------ INPUT MATERIAL ------
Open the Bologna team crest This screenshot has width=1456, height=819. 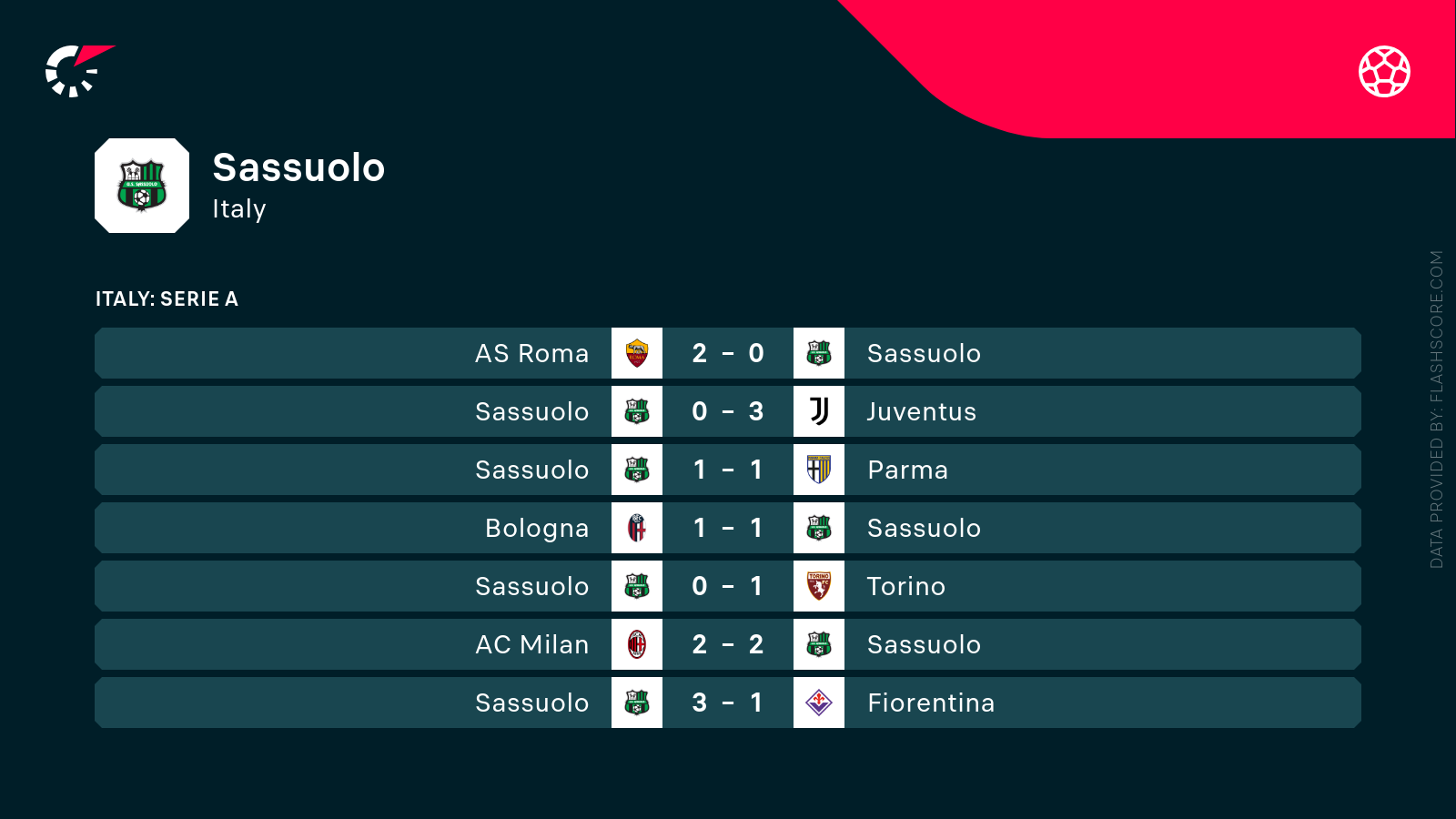tap(637, 528)
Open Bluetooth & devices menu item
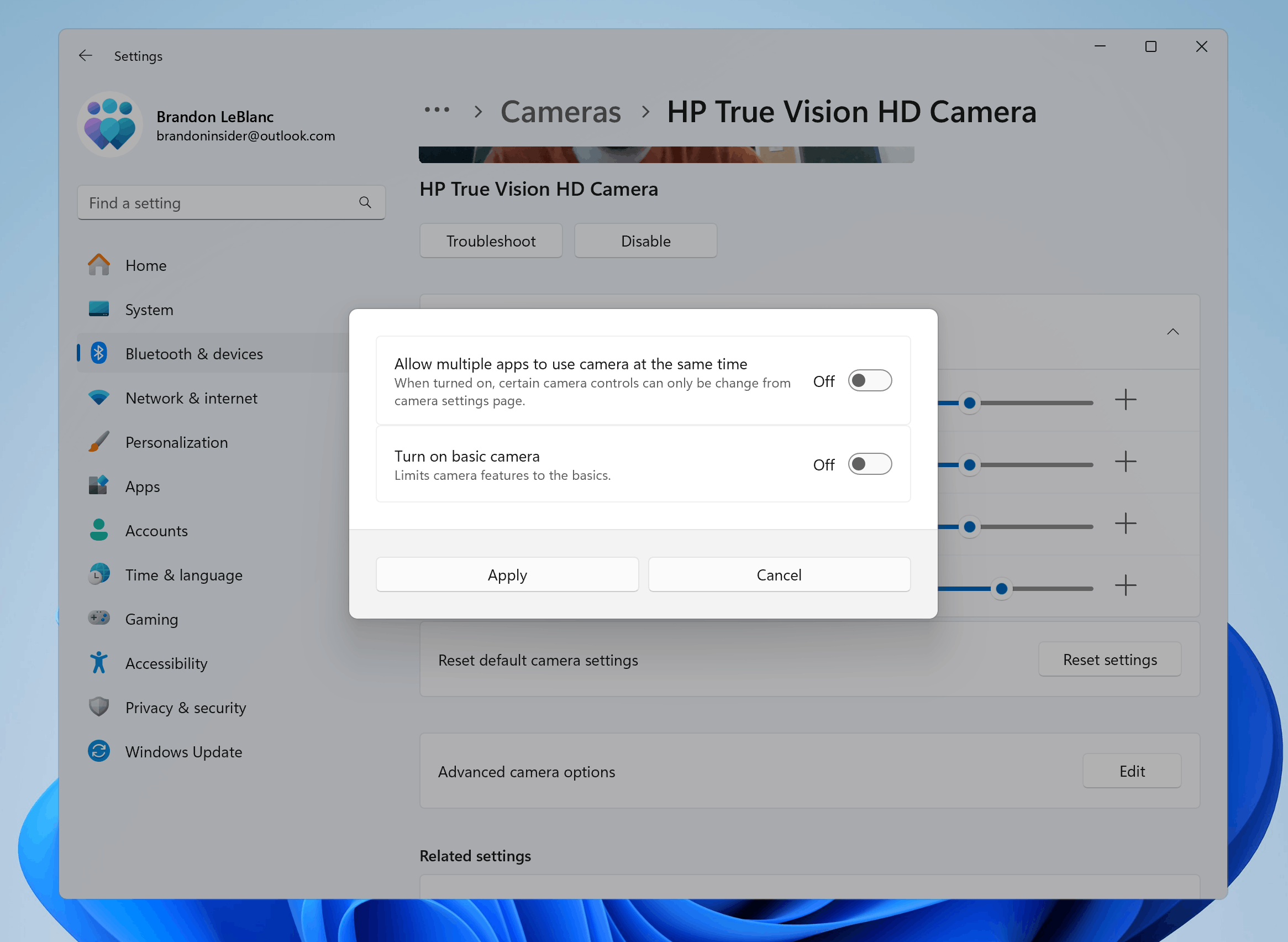1288x942 pixels. [194, 353]
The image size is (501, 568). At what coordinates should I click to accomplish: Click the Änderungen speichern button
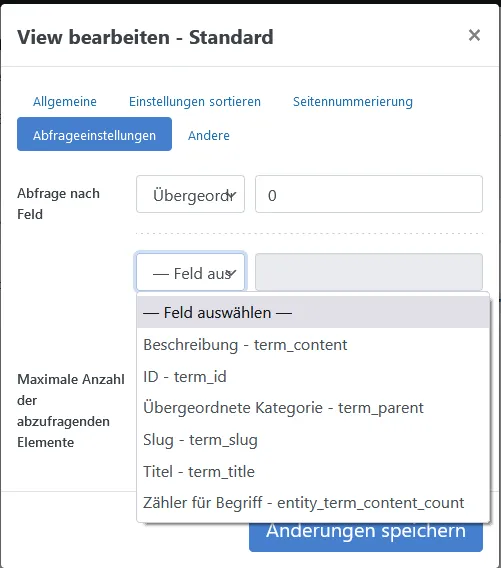coord(366,536)
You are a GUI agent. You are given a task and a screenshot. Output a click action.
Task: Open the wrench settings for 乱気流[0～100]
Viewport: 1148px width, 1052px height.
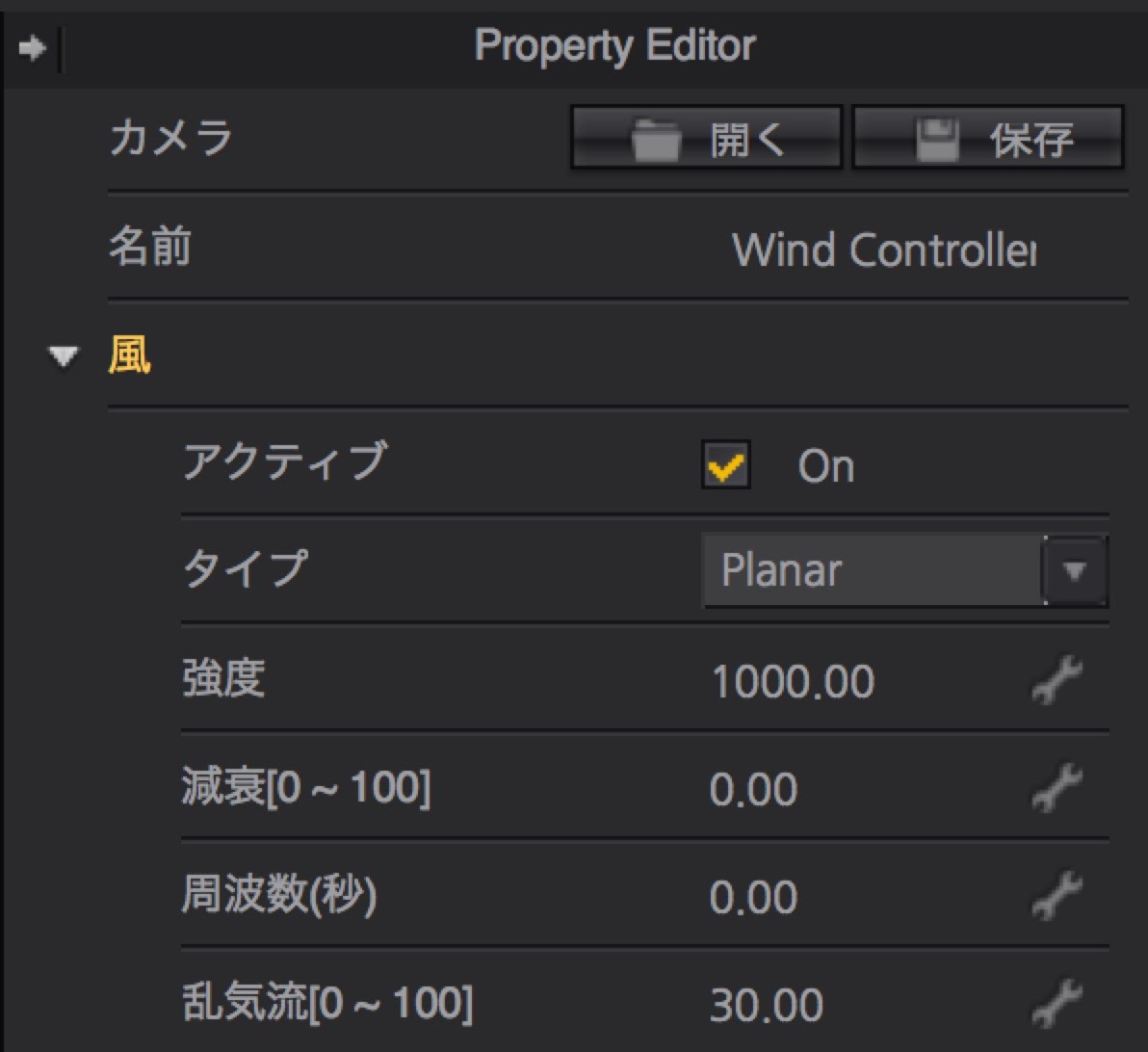(x=1057, y=1005)
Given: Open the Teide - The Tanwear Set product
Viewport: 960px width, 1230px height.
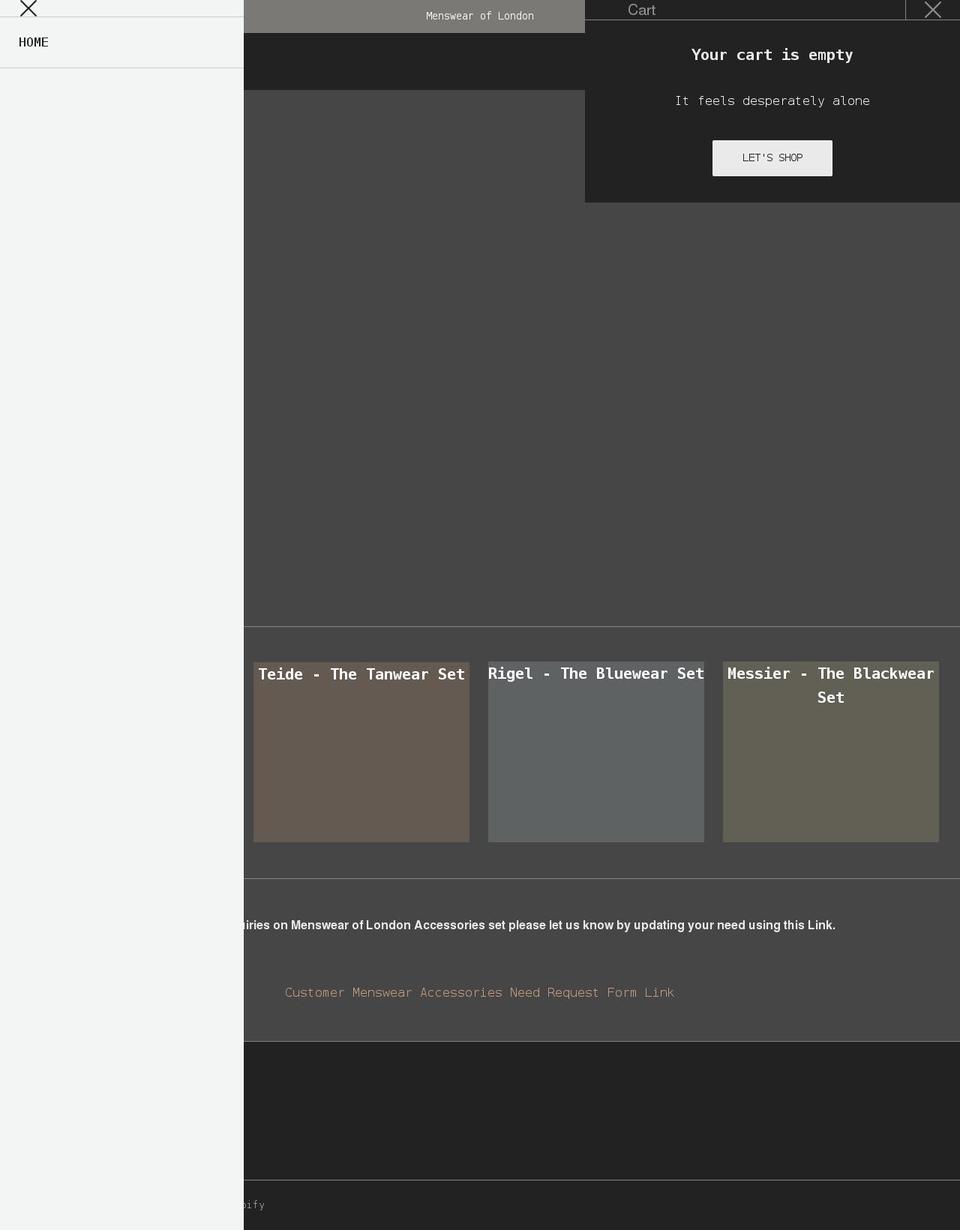Looking at the screenshot, I should click(x=361, y=674).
------
REQUIRED ACTION —
Extract, verbatim and alone, the lines from the line that contains "You are a GUI" to the last line of the records, inclusive; drop any picture.

OUTPUT OF THE EXERCISE —
You are a GUI agent. You are given a task and a screenshot. Output a click action.
Task: Open the wrench settings for 乱気流[0～100]
Viewport: 1148px width, 1052px height.
(x=1057, y=1005)
Given: Open the Teide - The Tanwear Set product
Viewport: 960px width, 1230px height.
Looking at the screenshot, I should click(x=361, y=674).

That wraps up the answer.